Philippians 1: 19-23
To Die Is Gain
"For to me to live is Christ, and to die is gain."
Death is not extinguishing the light from the Christian. It is putting out the lamp because the bright new glorious dawn has come. Our hearts grieve deeply over losing a champion of the faith, yet we are undeniably grateful for the life of Ronnie Pitts & the completion of his earthly journey. Therefore we gather today to support each other in our loss & to celebrate his home-going to be with the precious Lord Jesus Ronnie loved and served so faithfully.
Ronnie was a son, a brother, a husband, a father, a preacher, a teacher, a prayer partner, and a friend. He was a hunter, a fisherman, a painter, a body man & a writer. To Ronnie family was important. So he was always there for his beloved children; Johnnie & Kelley. He not only made sure they knew Christ, he discipled them in Christ & prepared them to live & enjoy life.
Ronnie loved people, & each of us here could attest to that point, because he loved each of us. He also loved things like fishing polls, guns, tools books, but mostly he loved the Bible. He gave a Bible to those he loved best & even to those hardly knew. Why? Because he loved God’s Word and knew what it did for him, how it brought him closer to the God he loved with all his heart, mind, soul and strength. Ronnie was an inspiration to us all and the full impact of his life and ministry will not be comprehended or calculated this side of heaven. His life and ministry brought high honor, praise, and glory to the Lord he loved so deeply and served so admirably.
Ronnie taught me many things, (particularly concerning living by faith). In his last year here he taught me that the power of CANCER is limited. Cancer cannot kill love. It cannot shatter faith. It cannot eat away hope. It cannot corrode peace. It cannot destroy confidence. It cannot cripple friendships. It cannot shut out memories. It cannot silence courage. It cannot invade the soul. It cannot reduce eternal life. It cannot quench the Spirit. It cannot lessen the power of the resurrection.
Ronnie found the enabling to face such trying days from His Lord Jesus and His Word. We can find great comfort and understanding in the Bible so that we might face such days in faith, like Ronnie did. Philippians 1:19-23 states,... "For to me to live is Christ, and to die is gain...."

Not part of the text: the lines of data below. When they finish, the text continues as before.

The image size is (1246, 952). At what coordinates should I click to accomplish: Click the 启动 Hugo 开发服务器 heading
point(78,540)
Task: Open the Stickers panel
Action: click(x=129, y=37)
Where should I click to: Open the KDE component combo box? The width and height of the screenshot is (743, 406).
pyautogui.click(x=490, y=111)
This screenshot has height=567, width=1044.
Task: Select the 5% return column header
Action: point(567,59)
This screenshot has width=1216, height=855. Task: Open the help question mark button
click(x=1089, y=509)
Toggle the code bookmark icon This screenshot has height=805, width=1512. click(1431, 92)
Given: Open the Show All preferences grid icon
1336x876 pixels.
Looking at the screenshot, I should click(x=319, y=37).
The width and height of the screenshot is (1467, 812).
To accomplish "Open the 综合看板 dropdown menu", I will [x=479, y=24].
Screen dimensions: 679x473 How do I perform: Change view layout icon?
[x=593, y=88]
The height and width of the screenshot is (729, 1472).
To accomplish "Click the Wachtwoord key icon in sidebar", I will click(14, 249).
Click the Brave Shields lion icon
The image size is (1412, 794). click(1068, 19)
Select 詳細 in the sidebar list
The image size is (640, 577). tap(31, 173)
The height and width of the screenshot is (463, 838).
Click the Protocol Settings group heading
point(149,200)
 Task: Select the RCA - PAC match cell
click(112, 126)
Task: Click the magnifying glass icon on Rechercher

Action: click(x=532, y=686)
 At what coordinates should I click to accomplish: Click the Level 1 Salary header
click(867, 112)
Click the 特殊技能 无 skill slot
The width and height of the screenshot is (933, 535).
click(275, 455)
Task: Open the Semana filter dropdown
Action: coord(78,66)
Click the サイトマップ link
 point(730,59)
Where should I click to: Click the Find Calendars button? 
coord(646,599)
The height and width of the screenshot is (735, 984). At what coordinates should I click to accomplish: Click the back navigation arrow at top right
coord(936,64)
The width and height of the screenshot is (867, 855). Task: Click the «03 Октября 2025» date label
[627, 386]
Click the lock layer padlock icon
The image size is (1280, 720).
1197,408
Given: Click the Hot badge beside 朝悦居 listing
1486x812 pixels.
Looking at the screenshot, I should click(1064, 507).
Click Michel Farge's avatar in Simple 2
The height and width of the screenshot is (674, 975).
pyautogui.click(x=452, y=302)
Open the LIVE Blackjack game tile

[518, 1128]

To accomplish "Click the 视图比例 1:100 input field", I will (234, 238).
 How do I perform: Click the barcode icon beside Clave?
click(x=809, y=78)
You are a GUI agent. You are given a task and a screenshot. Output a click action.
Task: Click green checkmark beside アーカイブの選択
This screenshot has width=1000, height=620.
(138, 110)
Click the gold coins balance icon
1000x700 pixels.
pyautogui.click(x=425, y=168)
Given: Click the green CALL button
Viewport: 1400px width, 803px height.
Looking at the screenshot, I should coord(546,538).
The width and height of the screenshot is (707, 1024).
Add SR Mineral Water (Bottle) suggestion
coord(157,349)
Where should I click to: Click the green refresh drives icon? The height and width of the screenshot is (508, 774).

If "for me to live is Christ," then to die is gain." If for me to live is money, then to die is a loss. If for me to live is pleasure, then to die is a loss. If for me to live is self, then to die is a loss. If for me to live is ambition, then to die is a loss. If for me to live is sin, then to die is a loss. If for me to live is worldliness, then to die is a loss. But if for me to live is Christ, then to die is a gain. For Ronnie to live was Christ.
Let me share with you Four ways that for the Christian death is gain.
1st, We gain a better body.
Christians receive a glorified, immortal, eternal resurrected body. In this present body of clay we are subject to all the sorrows and tears that earthy life brings our way. Age, sickness, and finally death are the inevitable companions of this tent made out of the dust of the ground. But in death and in the resurrection of the dead we gain a new body, a better body, one that can never grow old, never know disease, never suffer pain, and can never die. We gain a better body.
The 2nd way for the Christian that death is gain is: WE GAIN A BETTER HOME.
The experience of dying, especially if suffering is involved, is not pleasant to contemplate. Even so, for the Christian, death means going Home. It means being ushered into the presence of our Savior! It means a departure from this world, with all its trials and heartaches, to the blessings and joys of heaven. Paul spoke about his "desire to depart and be with Christ," which which he promised would be "far better" than remaining on earth (Phil. 1:23).
The Greek word translated "departure" is significant. "It was used metaphorically as a nautical term for when a vessel pulls up anchor and loosens its moorings so it can set sail. The word was used in a military terminology when an army broke encampment to move on. In the ancient Greek world this term was used also for freeing someone from chains and for the severing of a woven piece from its loom.